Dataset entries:
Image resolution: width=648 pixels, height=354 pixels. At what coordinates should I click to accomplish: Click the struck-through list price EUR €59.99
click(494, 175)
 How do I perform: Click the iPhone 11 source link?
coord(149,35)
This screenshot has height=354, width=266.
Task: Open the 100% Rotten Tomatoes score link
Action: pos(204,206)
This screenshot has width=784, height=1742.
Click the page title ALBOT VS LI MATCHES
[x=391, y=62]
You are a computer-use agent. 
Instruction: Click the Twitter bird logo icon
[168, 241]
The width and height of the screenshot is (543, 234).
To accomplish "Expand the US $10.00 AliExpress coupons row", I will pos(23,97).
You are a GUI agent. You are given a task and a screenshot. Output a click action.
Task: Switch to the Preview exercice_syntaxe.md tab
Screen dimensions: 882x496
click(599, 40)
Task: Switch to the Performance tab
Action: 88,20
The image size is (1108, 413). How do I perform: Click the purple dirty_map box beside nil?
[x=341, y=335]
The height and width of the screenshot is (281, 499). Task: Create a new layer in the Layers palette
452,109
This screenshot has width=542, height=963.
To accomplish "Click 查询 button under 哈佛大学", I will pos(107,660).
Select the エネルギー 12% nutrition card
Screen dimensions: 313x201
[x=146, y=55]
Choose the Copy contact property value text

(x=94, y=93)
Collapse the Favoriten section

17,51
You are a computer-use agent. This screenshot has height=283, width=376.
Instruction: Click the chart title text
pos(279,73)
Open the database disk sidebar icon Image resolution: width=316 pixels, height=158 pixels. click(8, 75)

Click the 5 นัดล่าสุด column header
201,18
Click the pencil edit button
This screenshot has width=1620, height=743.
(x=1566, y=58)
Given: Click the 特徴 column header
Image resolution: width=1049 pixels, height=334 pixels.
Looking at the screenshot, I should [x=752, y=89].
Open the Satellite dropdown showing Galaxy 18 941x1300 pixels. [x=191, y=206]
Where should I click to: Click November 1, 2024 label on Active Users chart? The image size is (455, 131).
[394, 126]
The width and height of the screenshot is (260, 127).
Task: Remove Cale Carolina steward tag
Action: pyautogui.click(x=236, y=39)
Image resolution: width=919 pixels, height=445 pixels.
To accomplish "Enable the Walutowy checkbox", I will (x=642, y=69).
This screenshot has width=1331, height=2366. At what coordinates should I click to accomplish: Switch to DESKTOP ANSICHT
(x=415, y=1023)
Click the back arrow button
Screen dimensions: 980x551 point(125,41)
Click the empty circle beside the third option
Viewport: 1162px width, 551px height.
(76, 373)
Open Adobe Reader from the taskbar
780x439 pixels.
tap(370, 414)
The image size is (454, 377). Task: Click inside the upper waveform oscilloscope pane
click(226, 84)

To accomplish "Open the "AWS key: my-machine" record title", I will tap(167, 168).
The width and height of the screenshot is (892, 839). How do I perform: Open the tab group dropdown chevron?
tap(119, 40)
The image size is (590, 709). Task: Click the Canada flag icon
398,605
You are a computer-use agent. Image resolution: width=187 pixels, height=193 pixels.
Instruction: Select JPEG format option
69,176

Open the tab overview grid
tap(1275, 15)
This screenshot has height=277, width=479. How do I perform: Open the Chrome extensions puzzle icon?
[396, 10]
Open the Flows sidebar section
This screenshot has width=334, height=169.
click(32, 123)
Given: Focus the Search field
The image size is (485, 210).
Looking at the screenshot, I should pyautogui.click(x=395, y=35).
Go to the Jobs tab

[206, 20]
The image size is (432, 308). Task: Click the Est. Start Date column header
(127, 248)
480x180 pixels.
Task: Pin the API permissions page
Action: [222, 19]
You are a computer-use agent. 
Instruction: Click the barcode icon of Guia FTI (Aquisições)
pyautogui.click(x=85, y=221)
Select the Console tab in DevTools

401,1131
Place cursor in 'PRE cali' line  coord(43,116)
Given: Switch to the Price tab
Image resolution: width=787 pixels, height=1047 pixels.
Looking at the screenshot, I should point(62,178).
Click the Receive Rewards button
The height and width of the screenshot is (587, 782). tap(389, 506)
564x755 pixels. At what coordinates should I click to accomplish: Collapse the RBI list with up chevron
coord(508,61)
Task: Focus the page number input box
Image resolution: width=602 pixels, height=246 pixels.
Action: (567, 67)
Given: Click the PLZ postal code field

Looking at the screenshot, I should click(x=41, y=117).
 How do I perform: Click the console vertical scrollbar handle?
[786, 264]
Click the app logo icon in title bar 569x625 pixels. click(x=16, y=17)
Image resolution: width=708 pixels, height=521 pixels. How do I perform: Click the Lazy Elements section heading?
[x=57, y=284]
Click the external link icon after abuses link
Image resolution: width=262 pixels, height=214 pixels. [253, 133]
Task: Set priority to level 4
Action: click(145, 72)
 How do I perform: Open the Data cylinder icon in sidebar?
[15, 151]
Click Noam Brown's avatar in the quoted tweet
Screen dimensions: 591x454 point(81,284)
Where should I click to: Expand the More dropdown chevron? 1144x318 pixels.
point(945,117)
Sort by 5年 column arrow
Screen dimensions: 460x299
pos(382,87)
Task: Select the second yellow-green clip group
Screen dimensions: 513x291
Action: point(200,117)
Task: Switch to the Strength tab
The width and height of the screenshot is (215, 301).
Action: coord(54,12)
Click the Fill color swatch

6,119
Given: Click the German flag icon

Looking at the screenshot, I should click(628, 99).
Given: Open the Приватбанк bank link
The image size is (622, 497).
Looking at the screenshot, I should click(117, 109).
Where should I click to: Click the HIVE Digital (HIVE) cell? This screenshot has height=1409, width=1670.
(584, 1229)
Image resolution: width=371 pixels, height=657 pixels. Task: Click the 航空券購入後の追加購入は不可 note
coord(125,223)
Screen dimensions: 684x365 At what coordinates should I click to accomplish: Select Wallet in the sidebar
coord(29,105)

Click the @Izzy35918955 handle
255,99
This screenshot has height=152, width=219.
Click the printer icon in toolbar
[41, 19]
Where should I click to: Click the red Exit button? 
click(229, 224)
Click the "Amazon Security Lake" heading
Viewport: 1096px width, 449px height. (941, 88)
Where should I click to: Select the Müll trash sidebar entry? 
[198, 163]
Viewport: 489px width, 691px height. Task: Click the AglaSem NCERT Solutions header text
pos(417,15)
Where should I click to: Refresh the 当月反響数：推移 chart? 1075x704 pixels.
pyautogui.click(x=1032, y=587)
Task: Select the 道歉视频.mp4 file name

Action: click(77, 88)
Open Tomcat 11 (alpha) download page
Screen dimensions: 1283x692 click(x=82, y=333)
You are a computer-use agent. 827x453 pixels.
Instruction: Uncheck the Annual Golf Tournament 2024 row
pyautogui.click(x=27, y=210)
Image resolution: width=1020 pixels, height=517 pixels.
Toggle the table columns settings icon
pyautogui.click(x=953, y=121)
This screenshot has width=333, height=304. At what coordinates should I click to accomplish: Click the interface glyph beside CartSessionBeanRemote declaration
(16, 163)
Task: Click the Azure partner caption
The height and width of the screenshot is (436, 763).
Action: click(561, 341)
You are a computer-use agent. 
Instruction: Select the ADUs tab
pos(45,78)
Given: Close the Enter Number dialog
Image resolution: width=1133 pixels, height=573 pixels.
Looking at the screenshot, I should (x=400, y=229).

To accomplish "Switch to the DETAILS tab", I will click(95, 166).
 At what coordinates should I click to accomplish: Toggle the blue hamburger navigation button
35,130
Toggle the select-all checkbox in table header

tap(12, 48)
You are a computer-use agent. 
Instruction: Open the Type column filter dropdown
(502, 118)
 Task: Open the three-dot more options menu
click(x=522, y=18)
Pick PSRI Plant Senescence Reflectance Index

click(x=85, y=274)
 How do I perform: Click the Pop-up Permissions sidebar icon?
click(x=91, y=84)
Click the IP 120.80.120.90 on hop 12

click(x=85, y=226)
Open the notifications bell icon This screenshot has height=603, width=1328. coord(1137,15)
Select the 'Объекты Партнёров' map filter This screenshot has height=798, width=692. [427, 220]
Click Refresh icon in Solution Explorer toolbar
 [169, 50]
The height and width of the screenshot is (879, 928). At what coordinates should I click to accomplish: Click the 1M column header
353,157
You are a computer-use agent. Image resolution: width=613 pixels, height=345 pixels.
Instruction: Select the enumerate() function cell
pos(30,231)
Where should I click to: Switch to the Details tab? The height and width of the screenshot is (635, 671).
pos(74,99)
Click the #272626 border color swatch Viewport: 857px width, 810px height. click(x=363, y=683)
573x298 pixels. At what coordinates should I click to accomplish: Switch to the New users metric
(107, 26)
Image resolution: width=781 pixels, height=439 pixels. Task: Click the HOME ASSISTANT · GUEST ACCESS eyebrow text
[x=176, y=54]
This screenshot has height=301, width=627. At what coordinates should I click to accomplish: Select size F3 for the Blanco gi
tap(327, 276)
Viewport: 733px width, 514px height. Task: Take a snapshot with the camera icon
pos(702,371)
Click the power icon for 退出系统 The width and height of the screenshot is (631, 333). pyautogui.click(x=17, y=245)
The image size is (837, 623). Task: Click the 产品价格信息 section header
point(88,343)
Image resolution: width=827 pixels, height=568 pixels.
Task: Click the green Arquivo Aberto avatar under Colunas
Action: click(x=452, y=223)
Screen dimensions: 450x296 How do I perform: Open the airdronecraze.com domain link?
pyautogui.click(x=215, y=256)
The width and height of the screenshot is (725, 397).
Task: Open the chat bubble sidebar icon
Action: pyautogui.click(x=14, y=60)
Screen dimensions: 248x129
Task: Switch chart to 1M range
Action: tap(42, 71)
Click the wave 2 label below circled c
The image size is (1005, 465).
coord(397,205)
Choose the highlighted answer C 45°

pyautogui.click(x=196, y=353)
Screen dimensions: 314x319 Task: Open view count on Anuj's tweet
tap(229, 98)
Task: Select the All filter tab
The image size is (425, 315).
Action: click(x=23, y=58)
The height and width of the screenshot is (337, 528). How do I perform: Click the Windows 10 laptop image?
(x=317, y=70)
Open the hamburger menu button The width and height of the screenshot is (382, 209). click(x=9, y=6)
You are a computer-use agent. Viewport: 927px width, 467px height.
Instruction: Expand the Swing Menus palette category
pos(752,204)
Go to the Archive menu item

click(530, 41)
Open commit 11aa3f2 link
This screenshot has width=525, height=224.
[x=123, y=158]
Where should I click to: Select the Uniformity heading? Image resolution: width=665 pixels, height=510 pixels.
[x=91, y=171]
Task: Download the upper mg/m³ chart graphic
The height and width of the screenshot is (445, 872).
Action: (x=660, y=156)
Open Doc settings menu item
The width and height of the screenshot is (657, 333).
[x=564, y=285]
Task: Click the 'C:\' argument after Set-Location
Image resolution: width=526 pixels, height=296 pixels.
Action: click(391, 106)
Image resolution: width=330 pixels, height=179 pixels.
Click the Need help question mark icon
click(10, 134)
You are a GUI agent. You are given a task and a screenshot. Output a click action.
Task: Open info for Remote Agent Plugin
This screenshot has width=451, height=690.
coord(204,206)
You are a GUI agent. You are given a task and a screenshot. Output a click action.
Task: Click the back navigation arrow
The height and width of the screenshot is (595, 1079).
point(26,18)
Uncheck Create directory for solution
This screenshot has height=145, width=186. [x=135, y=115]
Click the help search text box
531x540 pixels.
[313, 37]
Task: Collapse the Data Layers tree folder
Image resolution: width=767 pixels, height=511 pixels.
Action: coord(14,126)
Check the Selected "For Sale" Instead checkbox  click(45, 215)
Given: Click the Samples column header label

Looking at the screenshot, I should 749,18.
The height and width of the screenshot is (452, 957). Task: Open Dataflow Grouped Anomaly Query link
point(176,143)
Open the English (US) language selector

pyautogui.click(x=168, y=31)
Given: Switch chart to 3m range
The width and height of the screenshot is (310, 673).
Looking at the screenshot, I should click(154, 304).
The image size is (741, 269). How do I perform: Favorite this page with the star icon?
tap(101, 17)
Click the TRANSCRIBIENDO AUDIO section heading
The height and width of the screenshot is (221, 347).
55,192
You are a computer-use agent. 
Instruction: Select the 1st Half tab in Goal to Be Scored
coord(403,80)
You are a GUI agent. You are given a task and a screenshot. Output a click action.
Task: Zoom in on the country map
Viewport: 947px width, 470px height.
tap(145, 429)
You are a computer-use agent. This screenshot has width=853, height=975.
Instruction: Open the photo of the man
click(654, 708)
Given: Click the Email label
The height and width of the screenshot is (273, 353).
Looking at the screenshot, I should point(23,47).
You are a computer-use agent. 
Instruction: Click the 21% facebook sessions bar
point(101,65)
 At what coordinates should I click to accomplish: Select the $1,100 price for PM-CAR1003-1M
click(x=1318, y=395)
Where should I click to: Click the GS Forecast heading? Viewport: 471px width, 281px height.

Brief:
From the entries above, give again exactly the lines running from the line with "Click the pencil edit button" to the line with "Open the Satellite"; include both of those lines.

Output below:
Click the pencil edit button
This screenshot has width=1620, height=743.
(x=1566, y=58)
Given: Click the 特徴 column header
Image resolution: width=1049 pixels, height=334 pixels.
Looking at the screenshot, I should [x=752, y=89].
Open the Satellite dropdown showing Galaxy 18 941x1300 pixels. [x=191, y=206]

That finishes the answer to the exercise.